Nobody thinks Benedict is an anti-Semite, and those close to him assert that aspersions on his enthusiasm are ridiculous. "He has written on the meaning of Judaism for Christianity," says Cardinal William Levada, his successor as Vatican doctrinal chief. "And he has also shown a fundamental sympathy that not even written words can have." But the Williamson affair was only the most recent episode in a series of gaffes and sour notes by the Pope. He seems simply to have forgotten Jewish concerns on a range of decisions regarding liturgy, sainthood and historical interpretation. In the case of SSPX...

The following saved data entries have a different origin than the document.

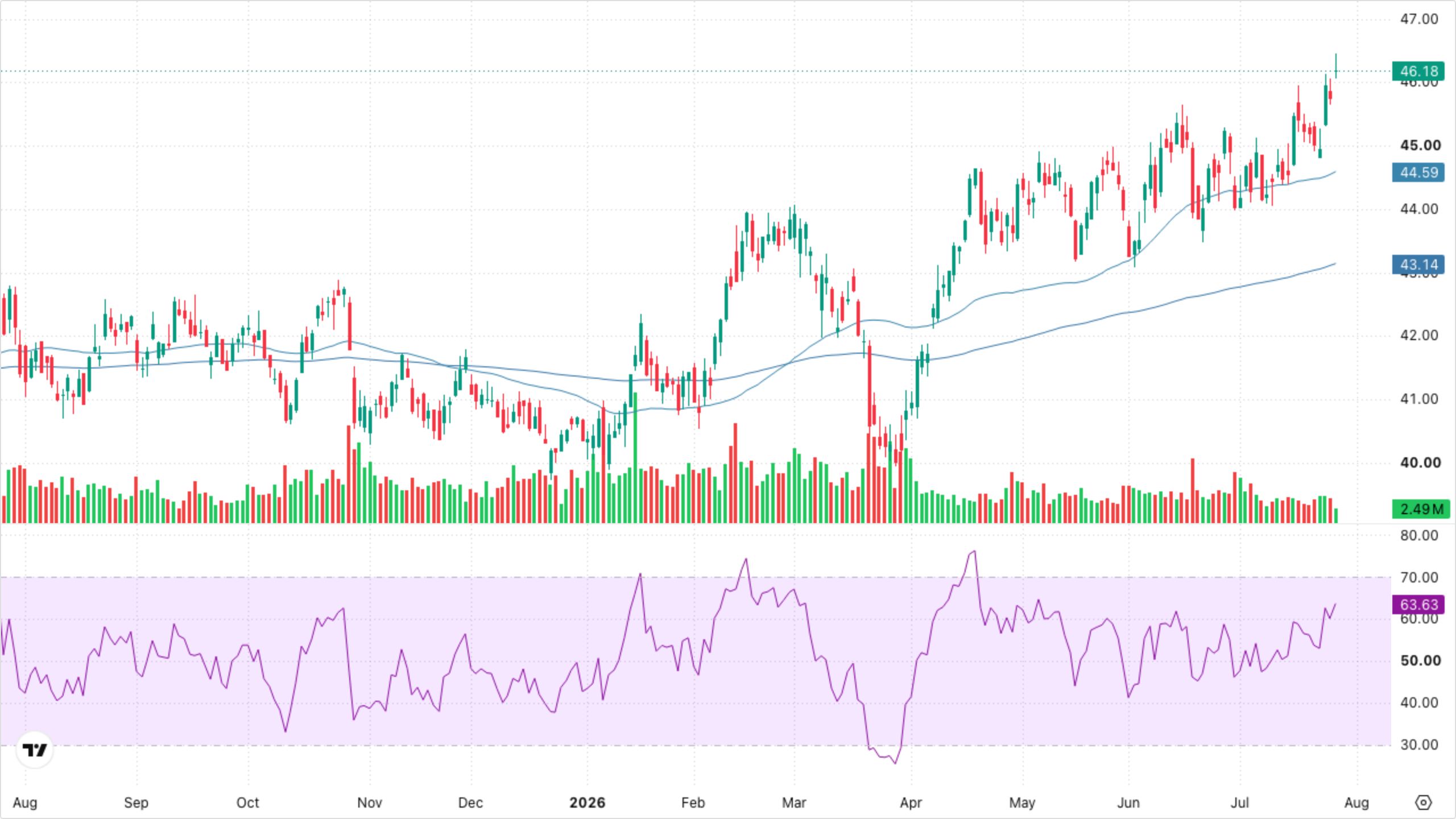Select the Apr month on time axis
The height and width of the screenshot is (819, 1456).
point(911,803)
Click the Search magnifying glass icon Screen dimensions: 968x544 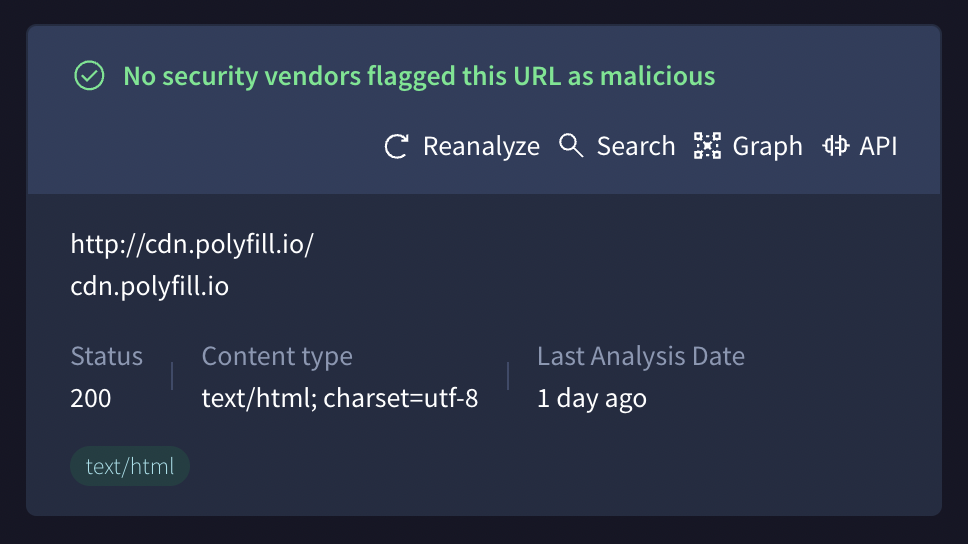coord(571,146)
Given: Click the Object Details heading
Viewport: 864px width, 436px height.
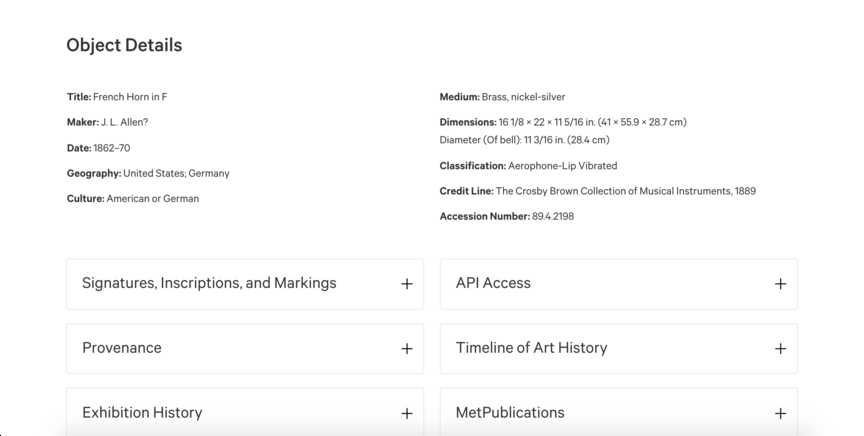Looking at the screenshot, I should pos(124,45).
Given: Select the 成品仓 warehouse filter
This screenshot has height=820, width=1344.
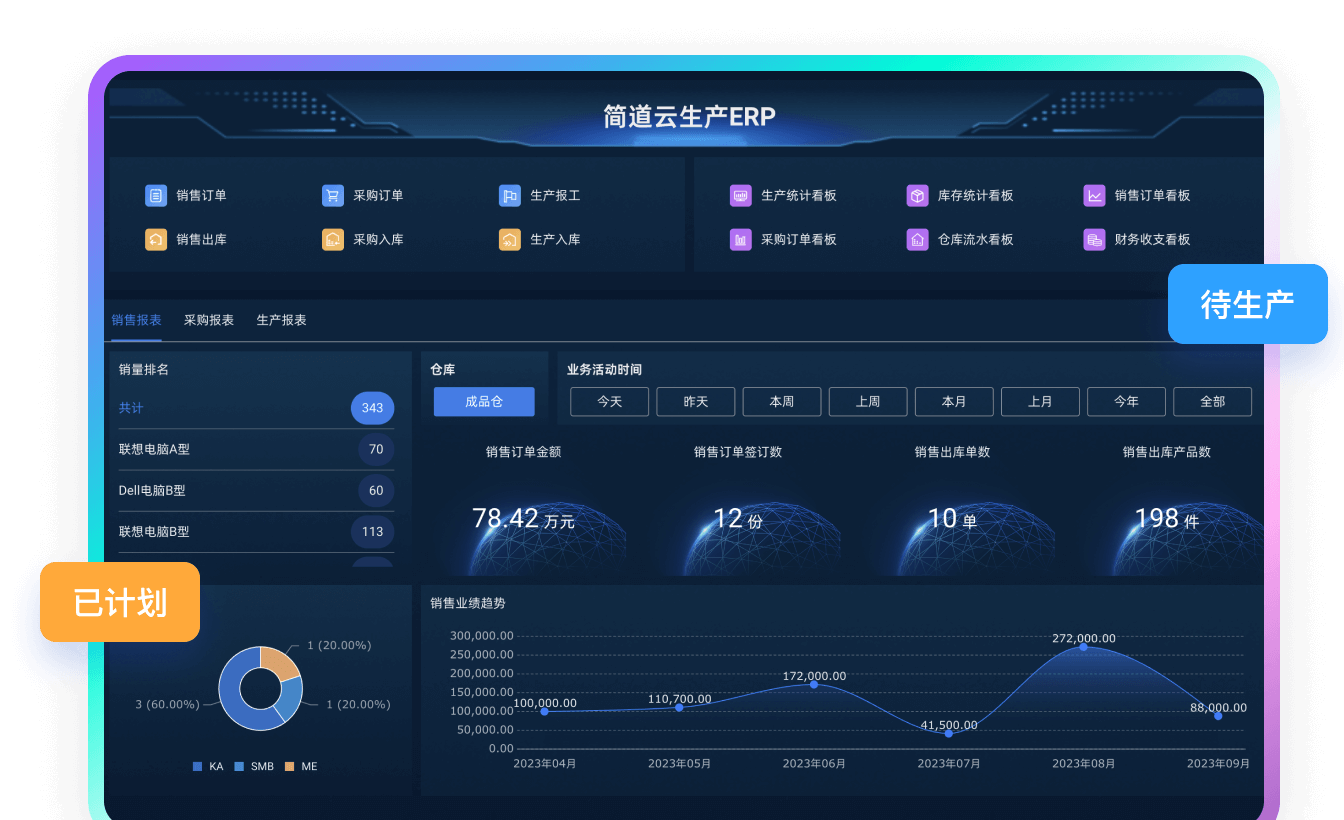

Rabbi James Rudin, senior interreligious adviser for the American Jewish Committee, notes that while "flash points happened with John Paul II as well, you always knew the Pope was committed to solving them. With Benedict, there's a sense of concerned bewilderment." Even after Benedict returns to the Vatican from the Holy Land, it's likely that he will still have to address skepticism about whether he shares John Paul's commitment to strengthening ties between Catholicism and Judaism--or whether he is willing to let his papacy be a tepid transition into a period of interfaith neglect...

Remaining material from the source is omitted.